Records from a collection
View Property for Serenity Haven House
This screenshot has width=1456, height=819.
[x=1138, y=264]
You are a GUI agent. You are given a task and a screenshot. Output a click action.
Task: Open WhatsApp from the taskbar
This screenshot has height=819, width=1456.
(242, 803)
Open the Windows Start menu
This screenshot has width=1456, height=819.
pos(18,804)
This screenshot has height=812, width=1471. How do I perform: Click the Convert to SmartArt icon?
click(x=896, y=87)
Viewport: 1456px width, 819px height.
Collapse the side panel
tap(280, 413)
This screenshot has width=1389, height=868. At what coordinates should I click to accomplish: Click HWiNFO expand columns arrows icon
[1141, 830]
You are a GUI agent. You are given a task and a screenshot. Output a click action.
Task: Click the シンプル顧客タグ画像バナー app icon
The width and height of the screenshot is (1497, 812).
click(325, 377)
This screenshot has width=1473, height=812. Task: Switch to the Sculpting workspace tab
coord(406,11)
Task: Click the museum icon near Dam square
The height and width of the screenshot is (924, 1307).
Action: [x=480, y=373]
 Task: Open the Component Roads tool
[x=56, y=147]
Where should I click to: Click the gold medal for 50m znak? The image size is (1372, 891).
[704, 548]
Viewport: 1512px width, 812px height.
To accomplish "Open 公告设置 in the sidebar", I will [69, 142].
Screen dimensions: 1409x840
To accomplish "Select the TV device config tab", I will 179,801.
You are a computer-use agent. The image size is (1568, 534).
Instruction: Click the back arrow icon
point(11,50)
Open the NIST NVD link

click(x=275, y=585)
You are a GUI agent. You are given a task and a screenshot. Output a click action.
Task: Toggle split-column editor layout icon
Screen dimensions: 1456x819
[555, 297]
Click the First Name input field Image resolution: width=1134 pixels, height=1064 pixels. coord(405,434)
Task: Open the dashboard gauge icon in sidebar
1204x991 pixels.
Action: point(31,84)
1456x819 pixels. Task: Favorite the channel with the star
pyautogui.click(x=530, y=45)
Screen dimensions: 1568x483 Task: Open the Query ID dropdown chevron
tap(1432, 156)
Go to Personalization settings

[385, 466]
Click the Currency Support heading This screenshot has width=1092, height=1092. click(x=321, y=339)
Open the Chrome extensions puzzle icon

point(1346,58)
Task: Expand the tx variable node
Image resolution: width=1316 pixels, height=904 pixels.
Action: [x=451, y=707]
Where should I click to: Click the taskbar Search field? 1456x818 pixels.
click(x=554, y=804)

▶ PROBLEM DETAILS:
All entries must be repeated exactly.

▶ REPLY TO THE EXERCISE:
View Property for Serenity Haven House
This screenshot has width=1456, height=819.
[x=1138, y=264]
You are a GUI agent. You are given a task and a screenshot. Output a click action.
Task: Open WhatsApp from the taskbar
This screenshot has height=819, width=1456.
(242, 803)
Open the Windows Start menu
This screenshot has width=1456, height=819.
pos(18,804)
This screenshot has height=812, width=1471. How do I perform: Click the Convert to SmartArt icon?
click(x=896, y=87)
Viewport: 1456px width, 819px height.
Collapse the side panel
tap(280, 413)
This screenshot has width=1389, height=868. At what coordinates should I click to accomplish: Click HWiNFO expand columns arrows icon
[1141, 830]
You are a GUI agent. You are given a task and a screenshot. Output a click action.
Task: Click the シンプル顧客タグ画像バナー app icon
The width and height of the screenshot is (1497, 812).
click(325, 377)
This screenshot has width=1473, height=812. Task: Switch to the Sculpting workspace tab
coord(406,11)
Task: Click the museum icon near Dam square
The height and width of the screenshot is (924, 1307).
Action: [x=480, y=373]
 Task: Open the Component Roads tool
[x=56, y=147]
Where should I click to: Click the gold medal for 50m znak? The image size is (1372, 891).
[704, 548]
Viewport: 1512px width, 812px height.
To accomplish "Open 公告设置 in the sidebar", I will [69, 142].
Screen dimensions: 1409x840
To accomplish "Select the TV device config tab", I will 179,801.
You are a computer-use agent. The image size is (1568, 534).
Instruction: Click the back arrow icon
point(11,50)
Open the NIST NVD link

click(x=275, y=585)
You are a GUI agent. You are given a task and a screenshot. Output a click action.
Task: Toggle split-column editor layout icon
Screen dimensions: 1456x819
[555, 297]
Click the First Name input field Image resolution: width=1134 pixels, height=1064 pixels. coord(405,434)
Task: Open the dashboard gauge icon in sidebar
1204x991 pixels.
Action: point(31,84)
1456x819 pixels. Task: Favorite the channel with the star
pyautogui.click(x=530, y=45)
Screen dimensions: 1568x483 Task: Open the Query ID dropdown chevron
tap(1432, 156)
Go to Personalization settings

[385, 466]
Click the Currency Support heading This screenshot has width=1092, height=1092. click(x=321, y=339)
Open the Chrome extensions puzzle icon

point(1346,58)
Task: Expand the tx variable node
Image resolution: width=1316 pixels, height=904 pixels.
Action: [x=451, y=707]
Where should I click to: Click the taskbar Search field? 1456x818 pixels.
click(x=554, y=804)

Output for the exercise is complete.